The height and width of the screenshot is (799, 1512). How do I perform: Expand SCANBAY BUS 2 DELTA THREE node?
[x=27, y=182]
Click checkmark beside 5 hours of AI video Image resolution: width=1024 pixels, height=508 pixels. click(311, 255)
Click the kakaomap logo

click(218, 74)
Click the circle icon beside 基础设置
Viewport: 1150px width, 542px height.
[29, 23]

What needs to be done –
Give again each line shown above, keeping every word as it is.

Result below –
The height and width of the screenshot is (799, 1512). How do I perform: Expand SCANBAY BUS 2 DELTA THREE node?
[x=27, y=182]
Click checkmark beside 5 hours of AI video Image resolution: width=1024 pixels, height=508 pixels. click(311, 255)
Click the kakaomap logo

click(218, 74)
Click the circle icon beside 基础设置
Viewport: 1150px width, 542px height.
[29, 23]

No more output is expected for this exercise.